--- TASK TO COMPLETE ---
Transcribe every entry that follows exactly, omitting all pictures.
==== DATA ====
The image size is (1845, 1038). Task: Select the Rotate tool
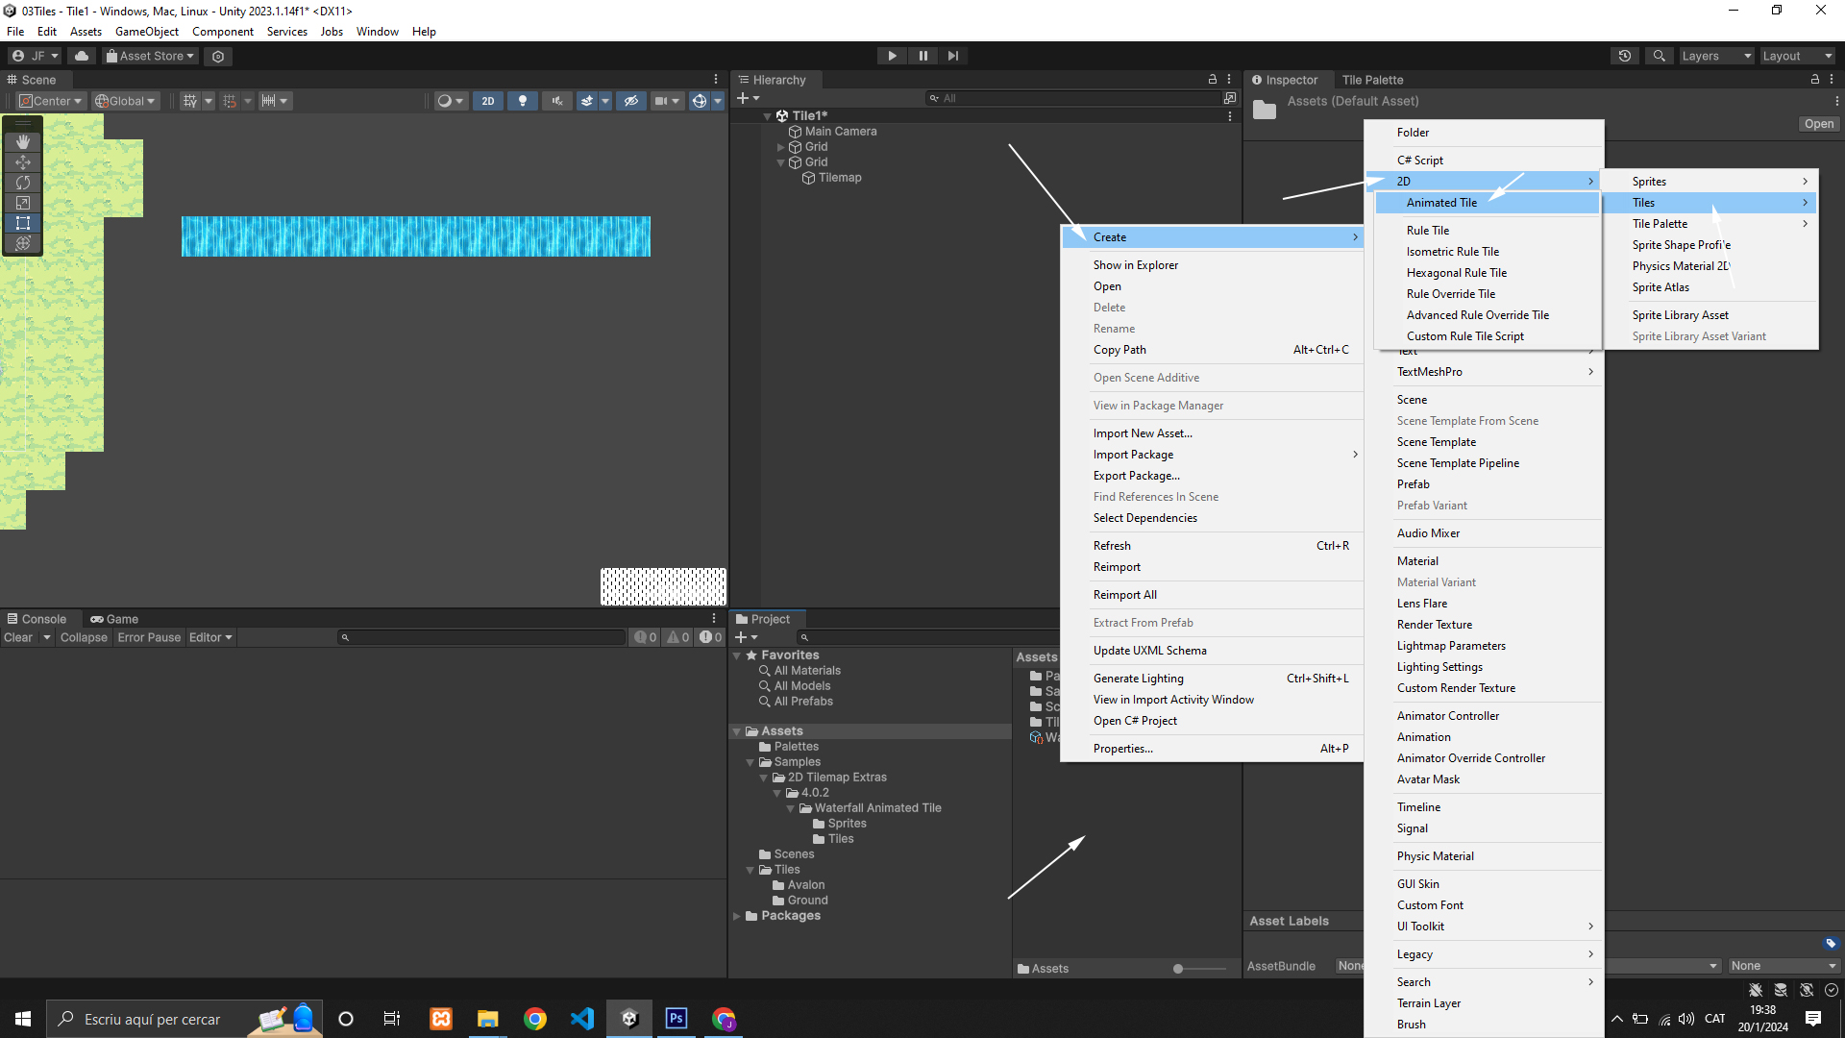coord(23,183)
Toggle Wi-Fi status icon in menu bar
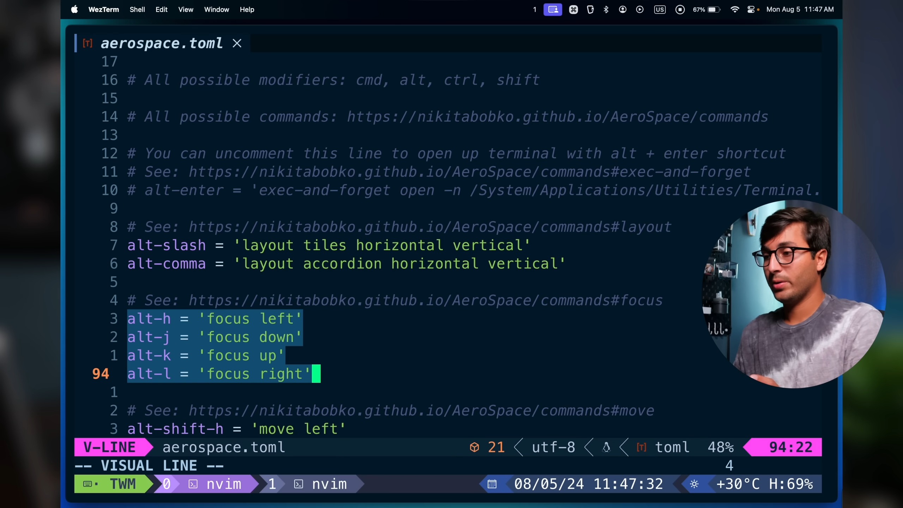Image resolution: width=903 pixels, height=508 pixels. [735, 10]
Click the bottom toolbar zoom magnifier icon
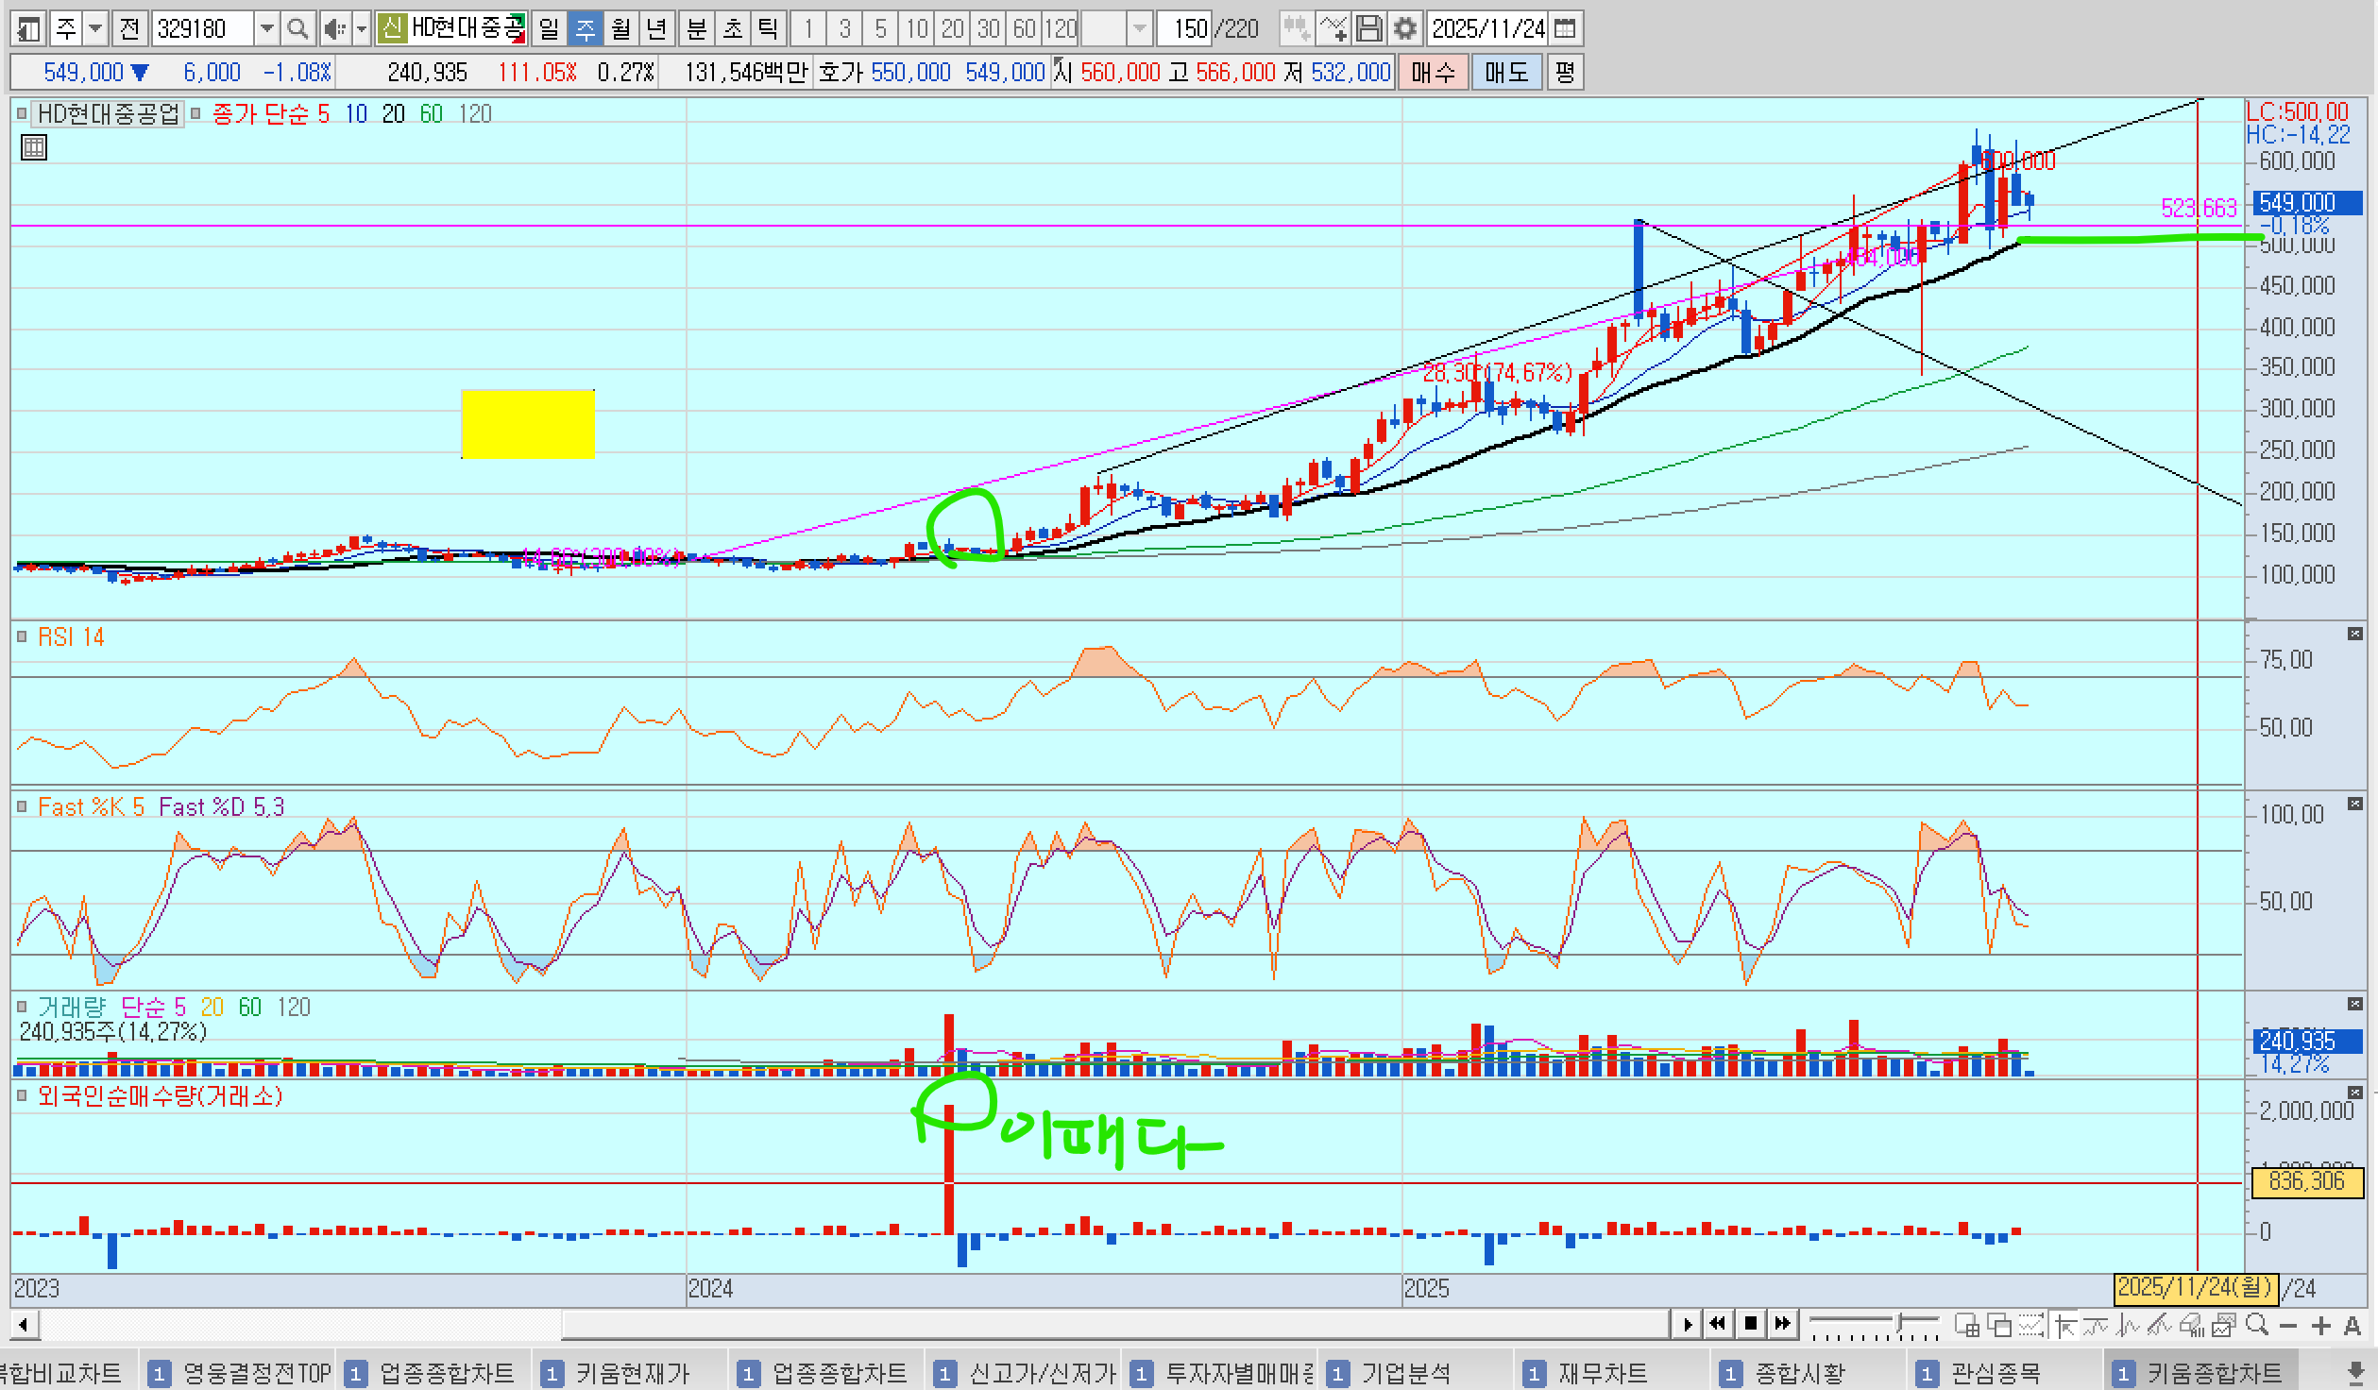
====
--- OUTPUT OF THE EXERCISE ---
The image size is (1845, 1038). Task: Select the Rotate tool
coord(23,183)
Toggle Wi-Fi status icon in menu bar
Image resolution: width=903 pixels, height=508 pixels. [735, 10]
Click the bottom toolbar zoom magnifier icon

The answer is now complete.